My drinking experience tells me that bottle-conditioned beers generally have a finer, softer carbonation than force carbonated beers. That's not to say that it's always preferable – I find the supersaturation of CO2 in many Belgian beers a bit hard to deal with, but again, this is a fine, small-bubble type of carbonation, whereas I find force carbonated beers tend to have larger, rougher bubbles. This is my experience, but there's also a bit of science behind it.
When sparkling wine is made, it can gain carbonation either from being fermented in a large closed container (tank, cuve close, or Charmat method), or it may be refermented in bottle (the so-called methode Champenoise). While both of these processes make fizzy wine, the methode Champenoise is generally accepted to produce smaller, more persistent bubble than the tank method. That's the science – I don't know exactly why, but I'd guess it's something to do with ratios of gas to liquid, and overall pressures producing a certain style of saturation, but that's only a guess.
One other thing I've learnt from homebrewing: the way a beer carbonates has a definite gradient to it. When you bottle a beer with a bit of sugar and live yeast, the yeast eats the sugar and produces CO2 in the the tightly capped bottle. What I've found is that the yeast produces CO2 faster than the beer can absorb it. So after two days, the beer is a riot of barely-dissolved CO2. In fact, I'd guess that the CO2 to conditioned the beer is produced within three days of capping the bottle – the rest of the conditioning process is about the CO2 dissolving into the beer.

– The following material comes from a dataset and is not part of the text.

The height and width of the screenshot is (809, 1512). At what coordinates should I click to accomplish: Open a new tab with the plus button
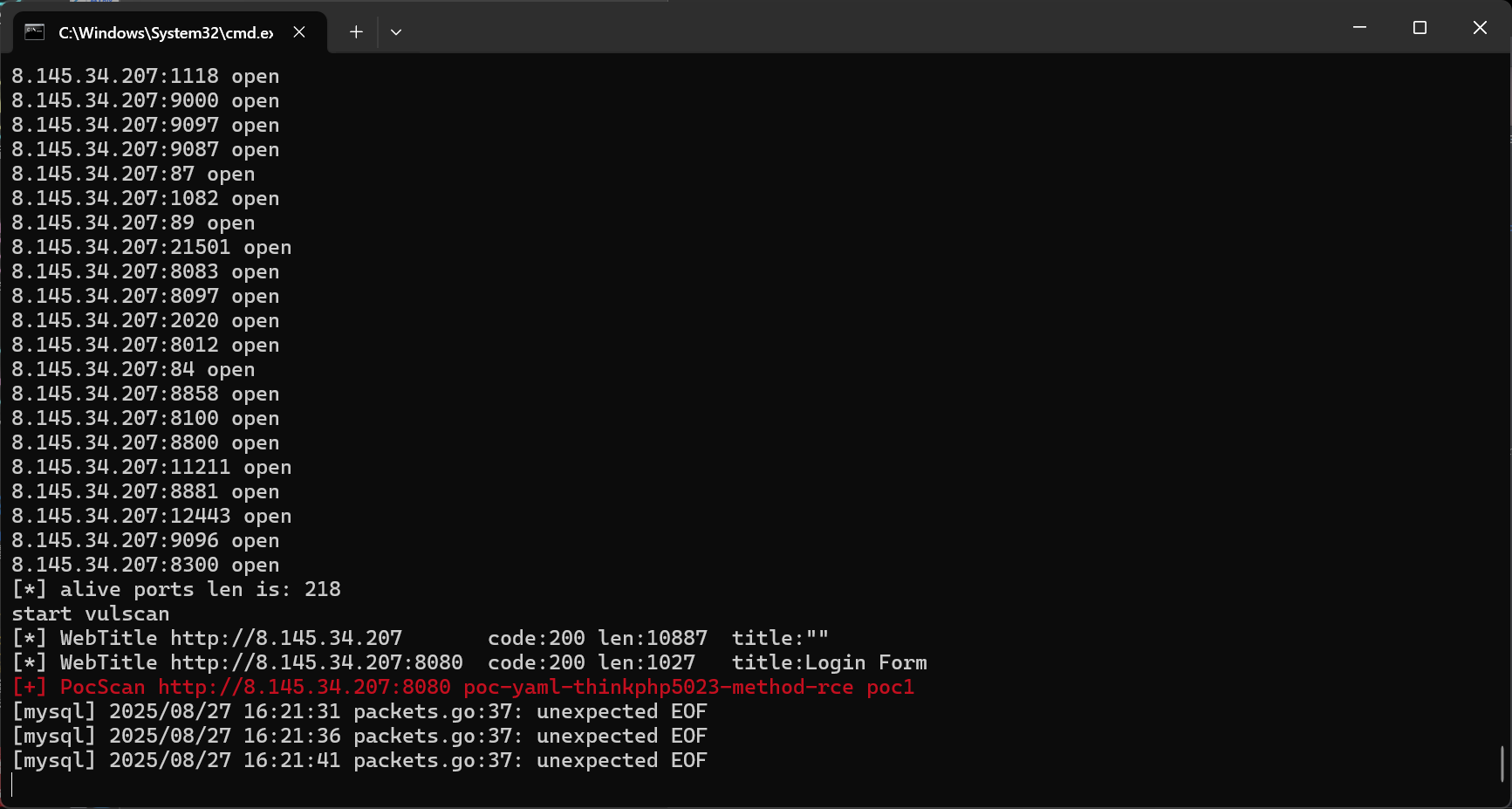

Of course, what is actually happening in the bottle is just one thing. How the beer arrives in the glass is another. You can always pour a non-BC beer a bit more roughly, knocking the gas out of it. This does two things (for me) – it makes it less gassy (duh), and it makes it more tasty. It's more tasty because when the beer hits the tongue, if you've knocked a lot of the gas out of it, it doesn't erupt in a riot of bubbles, more beer stays on your tongue, and the flavour is more apparent.
So yes, I do think that force carbonation gives a different sort of fizziness than bottle-conditioning, and that's why.
Geek-out over.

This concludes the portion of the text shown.